--- Source document ---
#####

Samsung Galaxy S20 Ultra
“You might've thought the camera would be the best feature. Right now, it's not.”
- Big, gorgeous screen with 120Hz refresh rate
- Zoom lens frames up nice shots
- Battery life that breezes through a day
- Top notch internals with 5G for every major carrier
- Inconsistent, sometimes glitchy photo and video performance
Samsung’s Galaxy S20 Ultra is a lavishly-equipped device with an extravagant price tag. $1,400 gets you an opulent 7-inch display with a 120Hz refresh rate, the best internals you could ask for in an Android phone, 5G compatibility with all the major networks and, perhaps most importantly, a monstrous camera setup.
With 108MP on the main lens, 48MP on the telephoto camera, and up to 100x zoom, it’s clear what feature Samsung expects to deliver the knockout punch. But despite its robust stats, this heavyweight is held back from becoming the undisputed camera champ.
Design and display
There are no two ways about it – this is a big phone. With a 6.9-inch display — a mere tenth of an inch short of what used to be a very common tablet screen size – the slim-bezeled Galaxy S20 Ultra is a tall device that’s a little unwieldy in-hand.
I have slightly larger-than-average hands, and even I had to be extra careful to secure a good grip on it when pulling it out of a pocket or picking it up. It’s tall, weighty, and a bit top-heavy (did you see the camera hump?) I found myself using the one-handed mode for the first time because I simply can’t use this phone one-handed otherwise.
That said, it looks and feels like the grand — or rather, 1.4 grand — you paid for it. The Quad HD+ (3200 x 1440) Dynamic AMOLED delivers deep, inky blacks and popping, saturated colors paired with sharp detail reproduction. Combined with the booming clarity of the stereo speakers, it’s one of the best viewing experiences you can have on a phone.
It’s every bit as bright at its peak as the iPhone 11 Pro, which makes it easy to see in direct sunlight, while the more saturated colors can help brighten darker areas for tough viewing situations.
New this year is the screen’s 120Hz refresh rate, double the Samsung Galaxy S10, which has the industry-standard 60Hz refresh rate. It’s the perfect finishing touch on a totally premium big-screen experience, and makes scrolling, navigating through the phone, and swapping between tasks look pleasingly fluid.
On paper, the camera setup on the Galaxy S20 Ultra is the main draw of this device. You can get a big, beautiful screen on the S20 Plus for $200 less. The Ultra tips the scales with a 108 MP main camera, accompanied by a similarly stacked 48 MP telephoto shooter, and a 12 MP ultra-wide-angle cam to round things out. While this system affords some advantages no other phone can replicate at the same level, overall camera performance is a mixed bag.
Several reviewers have reported a common set of issues with the S20 Ultra’s camera, which Samsung has officially vowed to fix in a software update. Among the issues reported, though not officially named by Samsung, are over-aggressive image processing (over-sharpening and smoothing) and trouble focusing, two issues that aren’t exactly new to the Galaxy S series.

#####

--- Records ---
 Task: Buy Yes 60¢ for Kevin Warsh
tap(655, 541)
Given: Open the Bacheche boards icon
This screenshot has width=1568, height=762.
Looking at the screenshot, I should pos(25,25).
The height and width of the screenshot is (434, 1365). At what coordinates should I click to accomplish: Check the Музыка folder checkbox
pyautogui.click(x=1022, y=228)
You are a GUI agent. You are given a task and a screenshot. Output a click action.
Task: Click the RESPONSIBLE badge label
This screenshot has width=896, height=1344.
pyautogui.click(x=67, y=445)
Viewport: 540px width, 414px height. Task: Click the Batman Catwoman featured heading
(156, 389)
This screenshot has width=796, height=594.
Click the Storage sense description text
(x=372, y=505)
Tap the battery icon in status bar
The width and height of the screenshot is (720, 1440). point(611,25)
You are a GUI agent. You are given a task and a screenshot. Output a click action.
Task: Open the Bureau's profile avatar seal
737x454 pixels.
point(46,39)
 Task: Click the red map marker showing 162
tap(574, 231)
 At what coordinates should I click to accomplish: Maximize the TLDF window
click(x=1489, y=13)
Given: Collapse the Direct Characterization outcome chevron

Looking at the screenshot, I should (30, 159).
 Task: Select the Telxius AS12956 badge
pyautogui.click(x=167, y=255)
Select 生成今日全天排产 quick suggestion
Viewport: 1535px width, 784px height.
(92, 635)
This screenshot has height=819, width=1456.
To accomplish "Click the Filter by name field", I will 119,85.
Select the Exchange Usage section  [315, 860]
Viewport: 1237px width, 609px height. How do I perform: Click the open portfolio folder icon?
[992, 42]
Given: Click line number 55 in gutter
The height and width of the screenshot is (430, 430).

#####

--- Task instructions ---
According to the Galaxy S20 Ultra review, how much less does the S20 Plus cost?

--- Solved exercise ---
The S20 Plus costs $200 less.